(Data entries)
=== Section Start ===

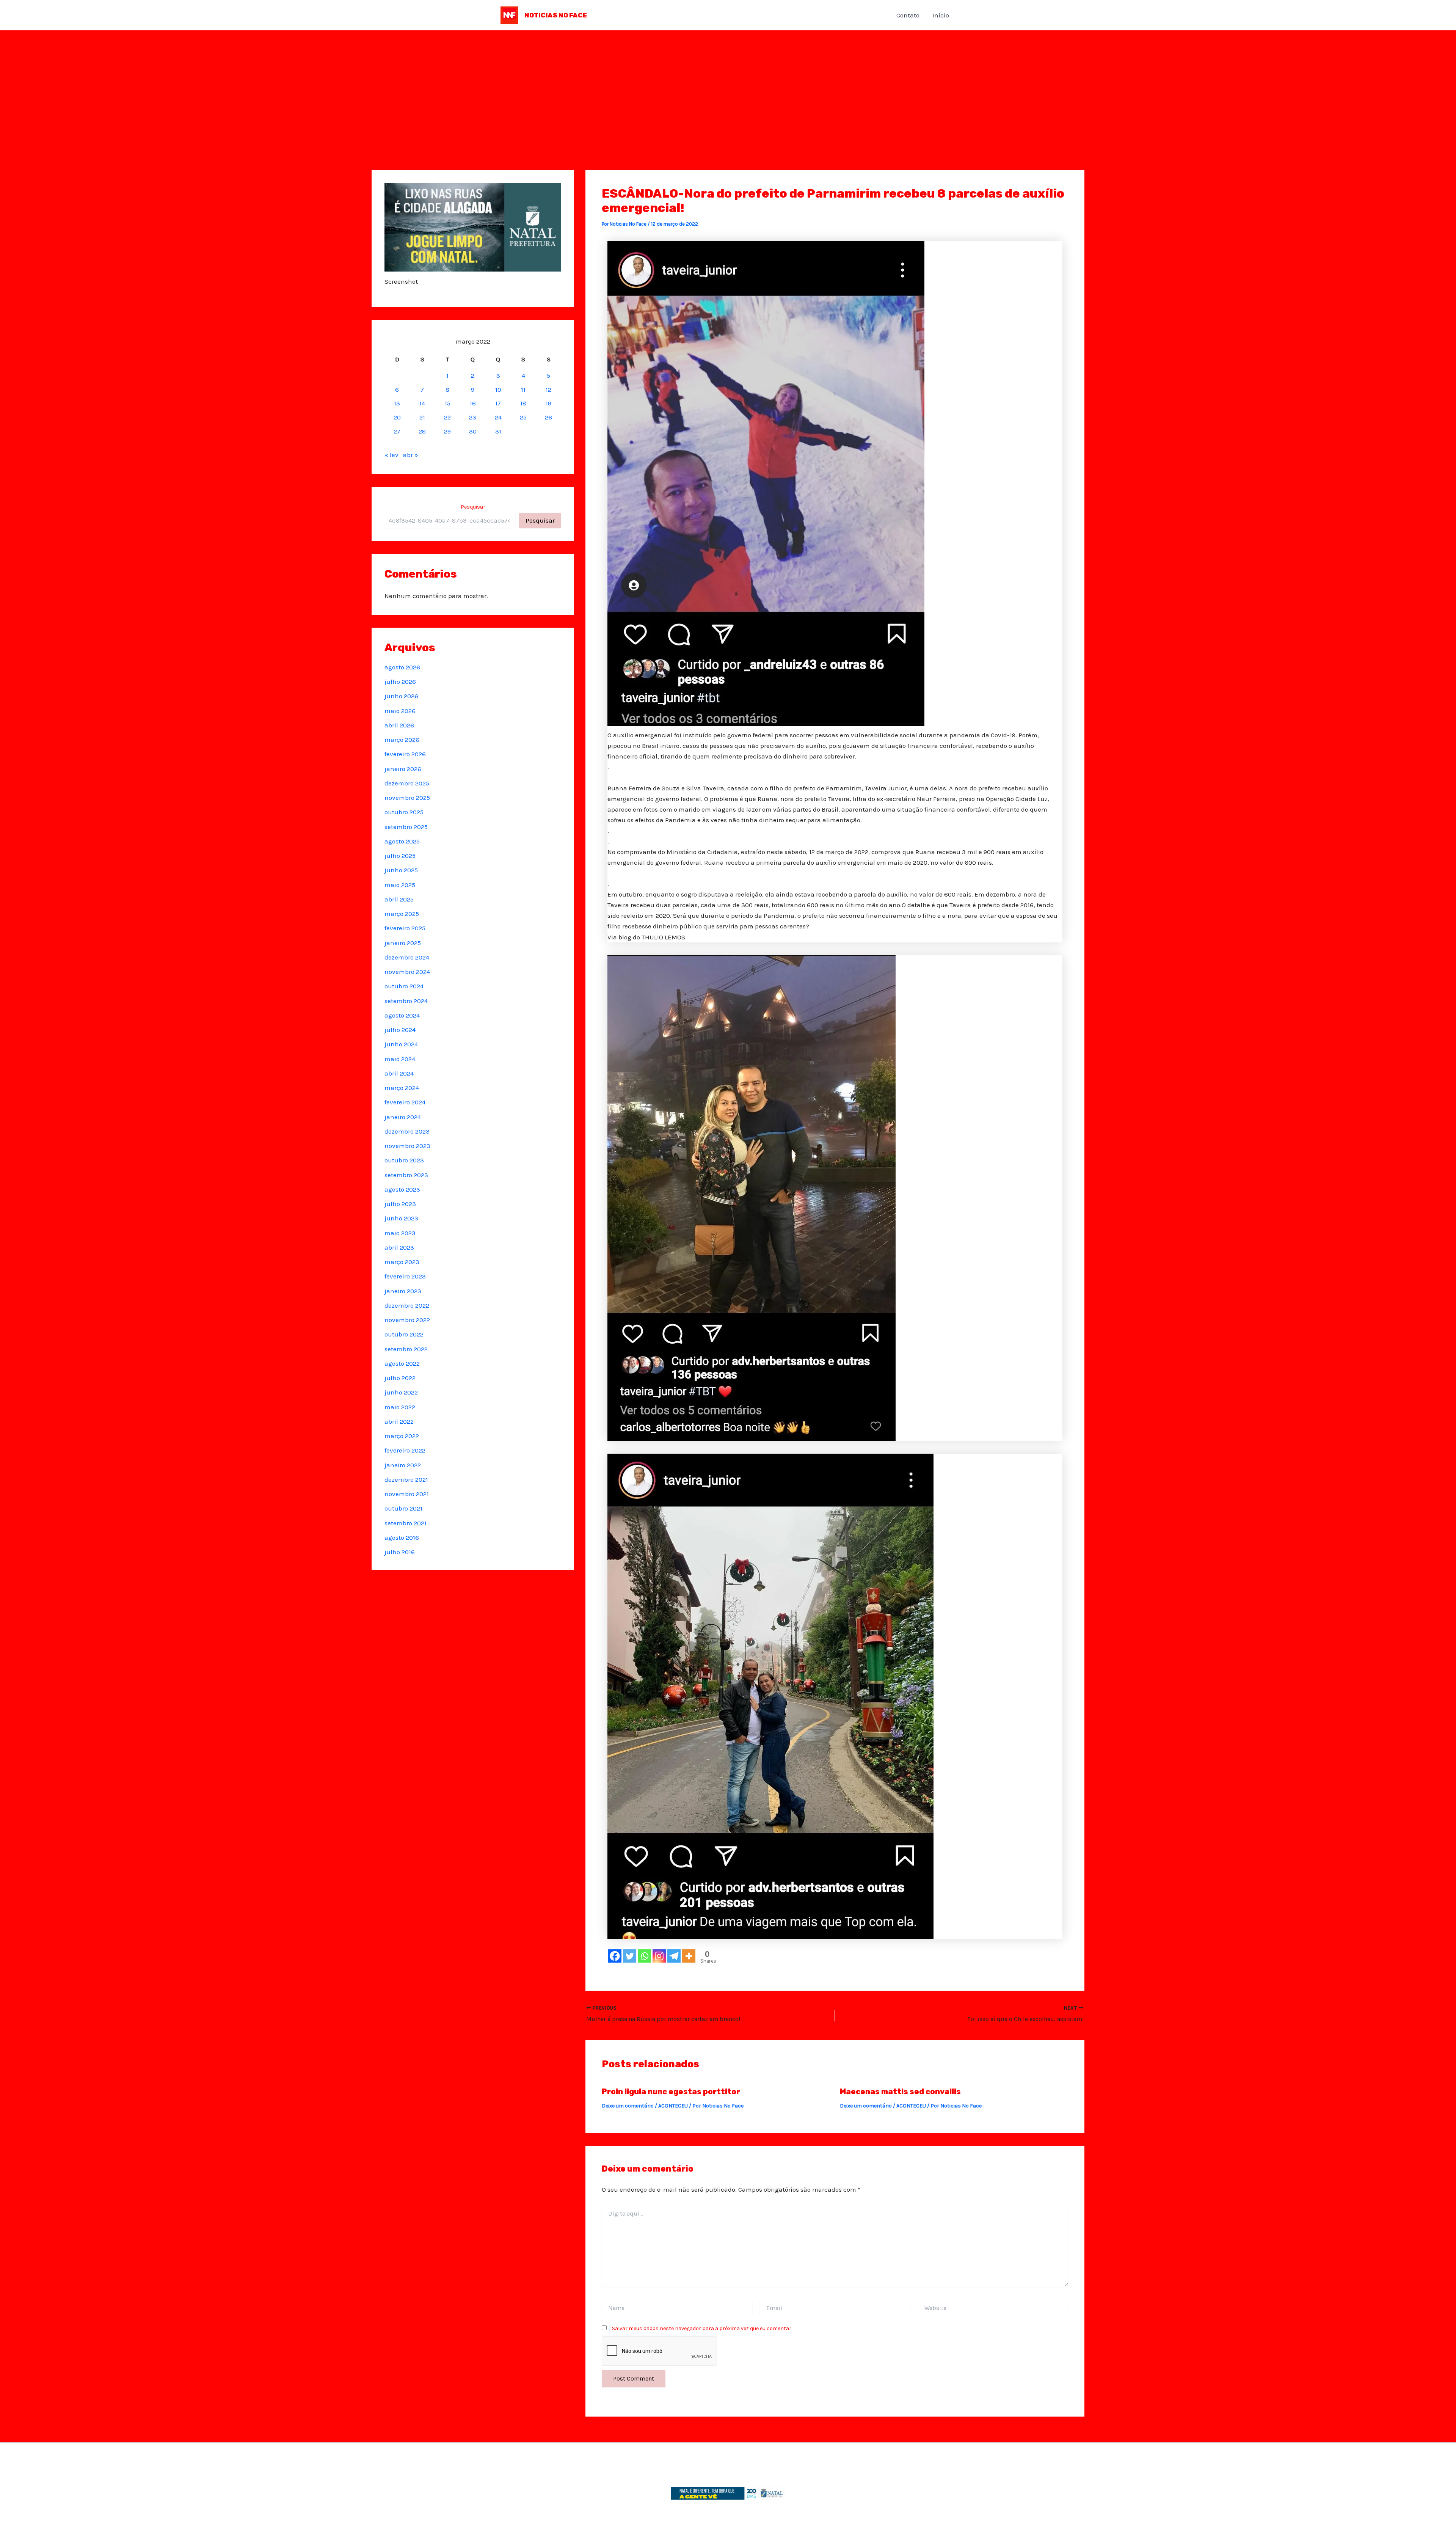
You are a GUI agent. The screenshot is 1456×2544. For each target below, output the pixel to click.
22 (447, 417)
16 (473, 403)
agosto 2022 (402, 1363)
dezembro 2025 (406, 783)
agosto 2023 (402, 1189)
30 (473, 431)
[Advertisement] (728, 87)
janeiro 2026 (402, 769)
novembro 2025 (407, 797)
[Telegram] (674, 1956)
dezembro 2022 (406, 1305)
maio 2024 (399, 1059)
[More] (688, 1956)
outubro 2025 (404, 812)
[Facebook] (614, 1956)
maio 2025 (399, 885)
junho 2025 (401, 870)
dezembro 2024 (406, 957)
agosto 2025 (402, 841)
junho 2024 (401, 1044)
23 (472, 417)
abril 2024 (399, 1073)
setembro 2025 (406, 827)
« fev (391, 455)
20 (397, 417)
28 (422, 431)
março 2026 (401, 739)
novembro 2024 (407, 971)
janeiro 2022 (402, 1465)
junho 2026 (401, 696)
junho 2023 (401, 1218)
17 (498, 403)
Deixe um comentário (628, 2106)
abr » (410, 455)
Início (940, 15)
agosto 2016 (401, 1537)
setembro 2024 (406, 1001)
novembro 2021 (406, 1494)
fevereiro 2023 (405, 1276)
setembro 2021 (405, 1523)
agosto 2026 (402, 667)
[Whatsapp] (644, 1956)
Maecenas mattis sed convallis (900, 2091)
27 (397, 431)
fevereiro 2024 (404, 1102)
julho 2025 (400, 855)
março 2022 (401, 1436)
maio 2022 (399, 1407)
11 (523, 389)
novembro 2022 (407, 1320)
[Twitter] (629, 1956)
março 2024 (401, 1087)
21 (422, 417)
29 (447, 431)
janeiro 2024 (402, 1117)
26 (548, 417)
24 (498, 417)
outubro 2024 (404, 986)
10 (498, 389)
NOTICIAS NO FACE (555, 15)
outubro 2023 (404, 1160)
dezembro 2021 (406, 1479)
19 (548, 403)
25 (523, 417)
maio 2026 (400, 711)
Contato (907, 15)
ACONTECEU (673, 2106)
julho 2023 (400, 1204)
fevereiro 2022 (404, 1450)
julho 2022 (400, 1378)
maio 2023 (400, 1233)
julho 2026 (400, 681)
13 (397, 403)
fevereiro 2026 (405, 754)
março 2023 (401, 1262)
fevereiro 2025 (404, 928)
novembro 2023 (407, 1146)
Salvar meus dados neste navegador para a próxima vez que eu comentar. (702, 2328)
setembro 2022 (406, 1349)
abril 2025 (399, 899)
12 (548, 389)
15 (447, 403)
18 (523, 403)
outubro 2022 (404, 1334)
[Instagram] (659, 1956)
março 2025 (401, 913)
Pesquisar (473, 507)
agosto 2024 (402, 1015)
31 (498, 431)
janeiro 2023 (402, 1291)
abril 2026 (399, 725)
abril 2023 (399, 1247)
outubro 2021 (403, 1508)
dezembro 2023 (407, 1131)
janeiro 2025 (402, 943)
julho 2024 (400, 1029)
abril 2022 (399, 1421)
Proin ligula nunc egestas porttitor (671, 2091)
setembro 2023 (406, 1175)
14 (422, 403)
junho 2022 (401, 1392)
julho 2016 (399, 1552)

=== Section End ===

* Task brief *
What is the number of lines in the records that include the word "agosto"? Answer with that number only.

* Problem solution *
6